Come detto, questo è un fenomeno che trae origine altrove. In special modo, la matrice americana del fenomeno è ben visibile ai più esperti. Esempi sono chiaramente i personaggi del calibro di Grant Cardone, vera star americana della formazione, capace di riempire stadi con le sue convention. Tuttavia, si sono affermati anche personaggi su posizioni opposte, come Mike Winnet, in grado di controbattere alcune tesi rilanciate durante le convention con estrema enfasi da tali personaggi.
Quali sono i fattori che hanno consentito il proliferare di questo fenomeno?
Il primo è di natura fiscale, la normativa fiscale italiana prevede l’applicazione di una imposta sostitutiva in diverse ed importanti fattispecie inerenti il settore immobiliare (affitti brevi, cessione immobiliare effettuata da un privato). Questo fattore, insieme alla possibilità di utilizzare il ricco assortimento di detrazioni fiscali previste per i privati, ha incentivato la voglia di molti privati di iniziare una vera e propria attività d’impresa, senza doversi sobbarcare gli oneri collegati all’avere una impresa in Italia. Ciò è dimostrato da dati empirici ormai evidenti (in altro articolo, avevamo segnalato come oggi a Roma sia maggiore il numero dei posti letto offerti dal settore extra-alberghiero, rispetto a quelli offerti dal settore alberghiero).
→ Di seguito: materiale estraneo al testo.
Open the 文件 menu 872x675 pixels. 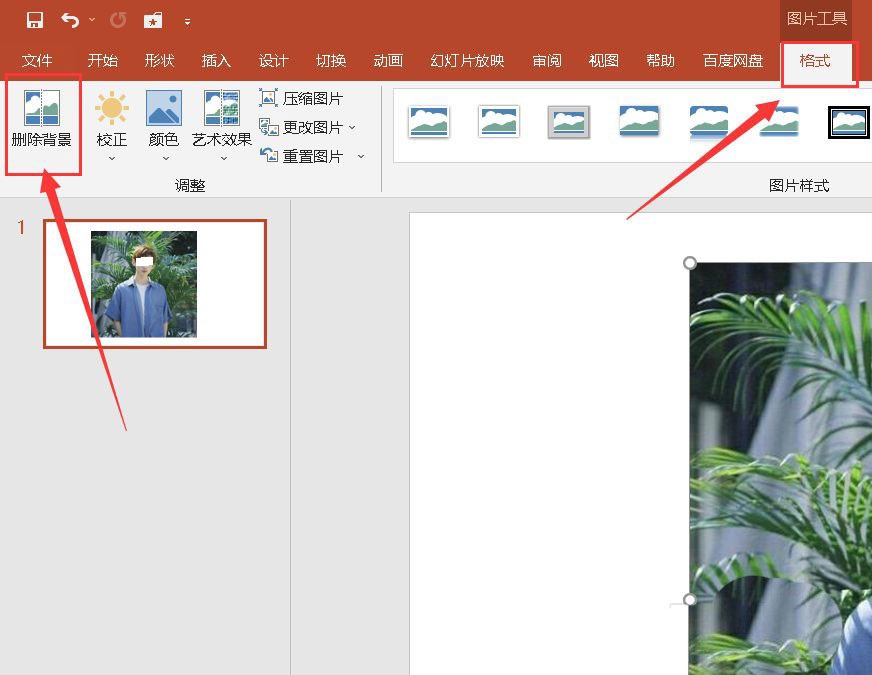point(38,61)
Il secondo fattore è collegato alle innovazioni apportate dal digital marketing. Nel giro di pochissimi anni, il web ha stravolto i meccanismi di marketing delle PMI. Facebook, Google, Youtube, Airbnb, i portali immobiliari e di prenotazione, sono stati i promotori del cambio di passo. Oggi è estremamente facile avviare un’attività di affitti brevi o promuovere attività di consulenza in ambito immobiliare. Un ricco assortimento di programmi formativi disponibili sul web, consente a molti di accelerare il processo di crescita. Il tempo dei volantini, della promozione sui canali TV locali e sulle radio è inesorabilmente tramontato.
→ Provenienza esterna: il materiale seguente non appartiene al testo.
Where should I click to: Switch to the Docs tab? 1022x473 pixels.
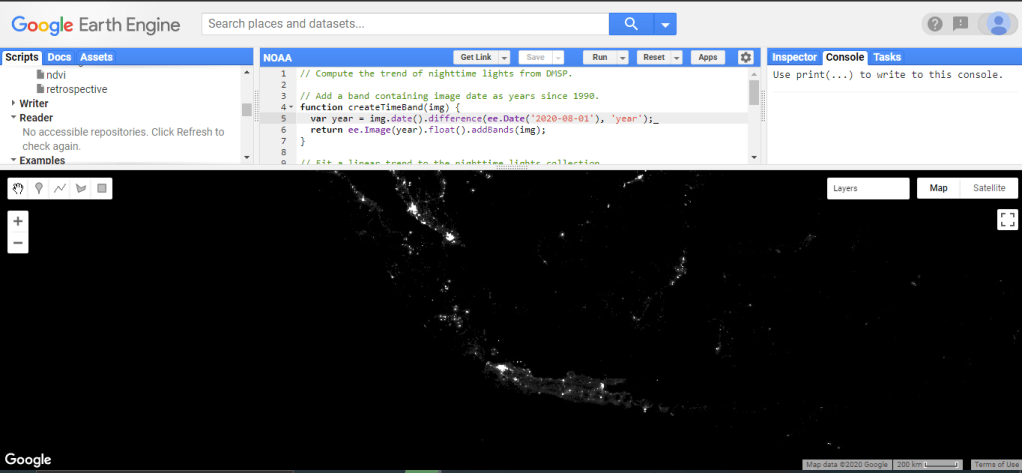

La combinazione di questi due fattori, associata ad altri aspetti congiunturali (flessione dei valori immobiliari perdurante da oltre dieci anni che ha accresciuto la redditività degli immobili) ha portato ad una nuova realtà ed a nuove opportunità per chi voglia investire in immobili.
Le opportunità formative sono numerose, come non rari sono i casi di prodotti formativi scadenti (a volte anche costosi). Per aiutare chi voglia intraprendere questo percorso e non sia in grado di valutare le offerte, l’associazione culturale Club Deal Real Estate XXI Aprile ha studiato una soluzione molto utile.
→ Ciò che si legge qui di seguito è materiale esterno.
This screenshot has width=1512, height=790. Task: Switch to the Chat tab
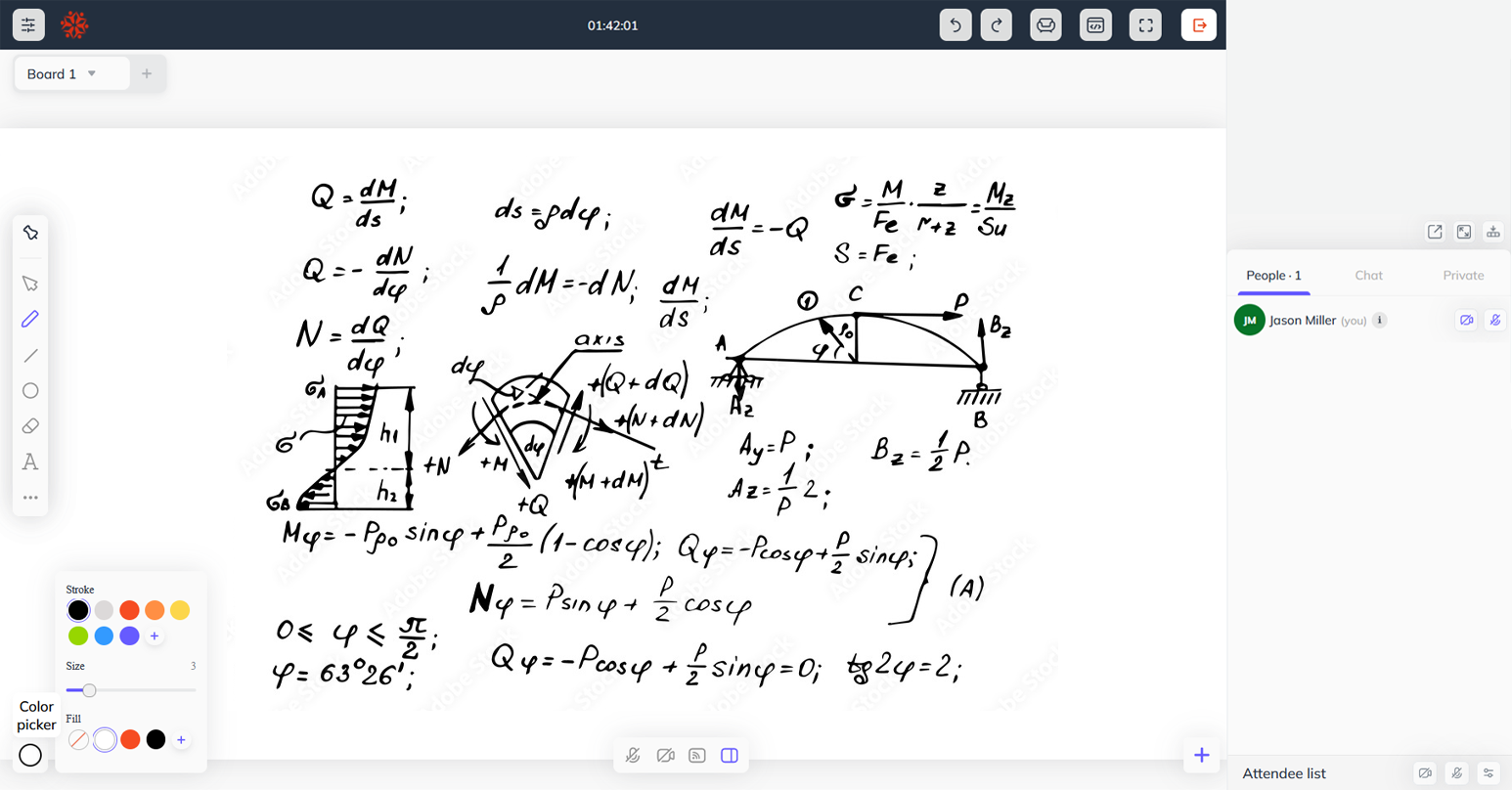point(1368,276)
Per tutti i soci è attivo un servizio di “”fact checking”, di valutazione da parte di esperti di settore dei programmi formativi, nonchè della congruità delle offerte di consulenza di terzi. Il servizio prevede la possibilità da parte del socio di far valutare l’offerta dagli esperti di settore, in modo da assicurarsi di effettuare un acquisto utile e nel pieno rispetto delle normative a tutela del consumatore.
Giacchè l’associazione non promuove essa stessa programmi formativi di questo tipo, l’attività di “”fact checking” sarà oggettiva ed indipendente. Inoltre, segnaliamo che abbiamo già riscontrato diversi casi di programmi formativi di assoluto valore e rispettosi della normativa a tutela del consumatore, quindi confermiamo che vi sono opportunità molto interessanti da valutare e siamo molto attivi nel ricercarle e segnalarle.